Mali: Ibrahim Boubacar Keïta, «président de la réconciliation nationale»

Le nouveau président malien s'est exprimé ce mercredi 21 août devant la presse. Il s'adressait en réalité aux Maliens. Réconciliation nationale, reconstruction de l'armée, de l'école, développement économique, lutte contre la corruption, étaient notamment au centre de cette première intervention depuis qu'Ibrahim Boubacar Keïta a remporté l'élection présidentielle au Mali.



Mali: Ibrahim Boubacar Keïta, «président de la réconciliation nationale»
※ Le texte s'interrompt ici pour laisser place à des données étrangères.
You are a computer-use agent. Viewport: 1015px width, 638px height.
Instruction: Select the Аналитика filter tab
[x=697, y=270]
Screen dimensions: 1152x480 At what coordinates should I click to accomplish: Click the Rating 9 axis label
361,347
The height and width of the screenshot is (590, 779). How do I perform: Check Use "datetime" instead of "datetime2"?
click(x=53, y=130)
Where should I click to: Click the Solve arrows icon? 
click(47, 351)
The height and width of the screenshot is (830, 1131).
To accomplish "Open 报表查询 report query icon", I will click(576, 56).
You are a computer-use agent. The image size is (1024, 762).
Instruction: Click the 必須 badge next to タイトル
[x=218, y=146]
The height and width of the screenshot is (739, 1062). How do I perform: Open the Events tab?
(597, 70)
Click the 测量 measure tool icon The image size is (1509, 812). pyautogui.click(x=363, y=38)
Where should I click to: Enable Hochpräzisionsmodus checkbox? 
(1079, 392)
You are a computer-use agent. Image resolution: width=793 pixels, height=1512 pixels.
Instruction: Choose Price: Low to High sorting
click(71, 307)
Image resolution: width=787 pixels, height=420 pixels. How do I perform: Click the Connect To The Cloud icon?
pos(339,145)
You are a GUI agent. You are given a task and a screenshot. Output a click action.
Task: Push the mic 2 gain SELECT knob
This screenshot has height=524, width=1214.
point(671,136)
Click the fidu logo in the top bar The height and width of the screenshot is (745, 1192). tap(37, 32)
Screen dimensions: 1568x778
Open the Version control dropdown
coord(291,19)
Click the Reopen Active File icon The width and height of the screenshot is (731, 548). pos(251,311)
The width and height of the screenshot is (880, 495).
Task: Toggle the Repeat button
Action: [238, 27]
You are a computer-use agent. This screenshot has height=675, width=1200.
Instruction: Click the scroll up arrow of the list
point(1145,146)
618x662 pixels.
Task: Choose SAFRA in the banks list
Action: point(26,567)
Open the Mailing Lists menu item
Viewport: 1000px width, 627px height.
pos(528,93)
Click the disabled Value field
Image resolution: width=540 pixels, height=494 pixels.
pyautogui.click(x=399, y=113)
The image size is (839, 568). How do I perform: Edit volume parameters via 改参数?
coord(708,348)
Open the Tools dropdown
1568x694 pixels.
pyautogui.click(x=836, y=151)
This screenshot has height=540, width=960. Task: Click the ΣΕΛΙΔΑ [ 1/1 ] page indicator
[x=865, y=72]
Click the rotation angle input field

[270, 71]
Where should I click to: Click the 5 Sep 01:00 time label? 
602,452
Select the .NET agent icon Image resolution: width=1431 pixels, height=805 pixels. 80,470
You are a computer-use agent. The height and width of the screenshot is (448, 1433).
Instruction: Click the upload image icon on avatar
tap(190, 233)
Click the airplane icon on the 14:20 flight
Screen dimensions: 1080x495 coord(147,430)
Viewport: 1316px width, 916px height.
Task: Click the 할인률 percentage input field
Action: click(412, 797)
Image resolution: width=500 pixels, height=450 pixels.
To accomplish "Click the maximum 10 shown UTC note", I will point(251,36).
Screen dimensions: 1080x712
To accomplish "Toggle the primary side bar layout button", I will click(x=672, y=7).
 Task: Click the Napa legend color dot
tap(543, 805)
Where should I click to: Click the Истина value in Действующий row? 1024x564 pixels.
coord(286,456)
C’est le premier discours d’Ibrahim Boubacar Keïta depuis sa victoire au second tour de l’élection présidentielle malienne, il y a dix jours, le 11 août dernier. Son premier discours depuis que la Cour constitutionnelle a confirmé les résultats provisoires et sa victoire, avec 77,6 % des voix, sur son rival Soumaïla Cissé, qui a recueilli 22,3 % des suffrages exprimés.
Réconciliation
« Je serai le président de tous les Maliens, je serai le président de la réconciliation nationale. Cette réconciliation est nécessaire, pour faire face aux exigences légitimes de notre peuple », en prononçant ces phrases, Ibrahim Boubacar Keïta a voulu tourner une page, celle de la campagne électorale. Pour lui, d’ailleurs, « une nouvelle ère pleine de promesses et de défis » qui s’ouvre.
 
Devant la presse, devant ses militants, le nouveau président malien a donné rendez-vous au 4 septembre prochain. C’est le jour où, finalement, il sera investi. Le 4 septembre sera dévoué au rassemblement « de tous les Maliens, de toutes les Maliennes », a-t-il martelé.
Reconstruction
Il a également dressé la liste de ses autres priorités : « la reconstruction d’un Etat, le redressement de l’armée, de l’école, la lutte contre la corruption », ainsi que « le développement économique et social, pour que toutes les Maliennes et tous les Maliens profitent des progrès que nous ne manquerons pas de faire. »
Dans son discours, qui a duré moins de 7 minutes, Ibrahim Boubacar Keïta, tout de blanc vêtu, a cependant reconnu l’immensité de la tâche qui l’attend. Il n’a pas parlé de sang, de larmes, mais c’est un peu comme s’il disait « attention, ce ne sera pas facile ».